Can AI pass the new test?

So far, Mappouras does not think modern AI has passed the General Intelligence Threshold. Systems like ChatGPT may look impressive, but their apparent creativity usually comes from patterns in the massive data sets on which they were trained. They have not shown the ability to produce new, independent knowledge disconnected from prior inputs.

That said, Mappouras emphasizes that success would not require constant novelty. One true act of creativity — an undeniable demonstration of new knowledge — would be enough. Until that happens, he remains cautious about claims that today’s AI is truly intelligent.

A shift in the debate

The debate over artificial intelligence is shifting. The original Turing Test asked whether machines could fool us into thinking they were human. Turing Test 2.0 asks a harder question: can they discover something new?

Mappouras believes this is the real measure of intelligence. Intelligence is not imitation — it is innovation. Whether machines will ever cross that line remains uncertain. But if they do, the world will not just be talking with computers. We will be learning from them.
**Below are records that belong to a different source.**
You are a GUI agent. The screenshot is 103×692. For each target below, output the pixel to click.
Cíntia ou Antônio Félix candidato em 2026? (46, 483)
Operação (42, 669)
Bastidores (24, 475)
Final thoughts: Today’s systems, tomorrow’s threshold

Models like ChatGPT and Grok are remarkable at conversation, summarization, and problem-solving within known domains, but their strengths still reflect pattern learning from vast training data. By Mappouras’s standard, they will cross the General Intelligence Threshold only when they produce a verifiable breakthrough — an insight not traceable to prior text or human scaffolding, such as an original solution to a major open problem. Until then, they remain powerful imitators and accelerators of human work — impressive, useful, and transformative, but not yet creators of genuinely new knowledge.